Non‐inferiority of both mealtime and post‐meal URLi to lispro was confirmed in the change from baseline to week 26 in HbA1c (Figure 1). Mealtime URLi did not reach superiority with the MMRM analysis but was statistically superior to lispro with the ANCOVA analysis: estimated treatment difference (ETD) −0.9 mmol/mol (95% CI −1.8, −0.0); P = 0.041 [−0.08% (95% CI −0.16, −0.00)].

3.1.2. MMTT at week 26

Mealtime URLi demonstrated superiority to lispro in controlling 1‐ and 2‐hour PPG excursions during the MMTT (Figure 2), ETD −1.55 mmol/L and − 1.73 mmol/L (all P < 0.001) at 1‐ and 2‐hours respectively. The incremental area under the serum glucose concentration–time curve (above the glucose level at the start of MMTT) from 0 to 4 hours (iAUC0–4h) was 28% lower in the mealtime URLi versus the lispro group (P < 0.001), not significantly different between the post‐meal URLi and lispro groups (P = 0.352), and 32% higher in the post‐meal versus the mealtime URLi group (P < 0.001). Mean bolus insulin doses for the MMTT were similar in all treatment groups [mealtime URLi 12.9 U (0.17 U/kg); lispro 12.5 U (0.16 U/kg); post‐meal URLi 13.0 U (0.17 U/kg)].

FIGURE 2.

FIGURE 2

Postprandial glucose (PPG) excursions during a meal test at week 26. Data are least squares mean ± SE. *P <0.05 for pairwise comparison of ultra rapid lispro (URLi) versus lispro; **P <0.001 for pairwise comparison of URLi versus lispro. Prandial insulin dose for the mixed‐meal tolerance test (MMTT) was individualized for each patient based on their prandial insulin dosing plan. For patients using carbohydrate counting, the morning meal insulin‐to‐carbohydrate ratio was used to calculate the prandial insulin dose for the MMTT. For patients not using carbohydrate counting, the prandial insulin dose for MMTT was calculated based on the average total daily insulin dose for the 3 days prior to the MMTT. CI, confidence interval; ETD, estimated treatment difference (mealtime URLi−lispro)

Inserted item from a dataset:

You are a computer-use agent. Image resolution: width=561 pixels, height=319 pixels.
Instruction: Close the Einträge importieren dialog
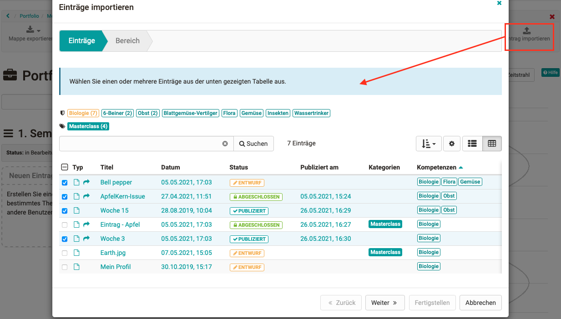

3.1.3. Self‐monitored blood glucose

At week 26, the mealtime URLi group had significantly lower PPG levels at 1 and 2 hours after the morning meal compared to lispro and post‐meal URLi (Figure 3). Overall daily mean glucose values were significantly lower with mealtime URLi compared with post‐meal URLi (8.93 mmol/L versus 9.27 mmol/L; P = 0.012) and not significantly different between mealtime URLi and lispro. However, mealtime URLi resulted in significantly greater improvement from baseline in the mean daily 1‐ and 2‐h PPG values and excursions compared to lispro and post‐meal URLi (Table S6). These improvements were not consistently associated with improvements in measures of between‐ or within‐day glucose variability. Post‐meal URLi resulted in significantly higher daily mean PPG levels and excursions at 1 hour after meals versus lispro (Table S6).

FIGURE 3.

FIGURE 3

Ten‐point self‐monitored blood glucose profile at week 26. Data are least squares mean ± SE. *P <0.05 for pairwise comparison of mealtime URLi versus lispro; ^ P <0.05 for pairwise comparison of post‐meal URLi versus lispro; #P <0.05 for pairwise comparison of post‐meal URLi versus mealtime URLi

3.1.4. Insulin dosing

There were no significant treatment differences in daily basal and total insulin dose at baseline or week 26 (Table S7). However, a significantly lower daily bolus dose was observed at baseline with mealtime URLi versus post‐meal URLi when adjusted for weight (0.39 versus 0.42 U/kg/d; P = 0.045). No other significant treatment differences were observed in daily bolus insulin dose at baseline or week 26. The ratio of prandial to total insulin dose at week 26 was similar in each group (~52%). No significant treatment‐subgroup interactions were observed for total daily insulin dose or ratio of prandial to total insulin by basal insulin type (Table S5). However, significantly higher total daily insulin dose was observed with URLi treatment when basal insulin degludec was used [ETD 0.04 U/kg/d (95% CI 0.00, 0.08); Table S7].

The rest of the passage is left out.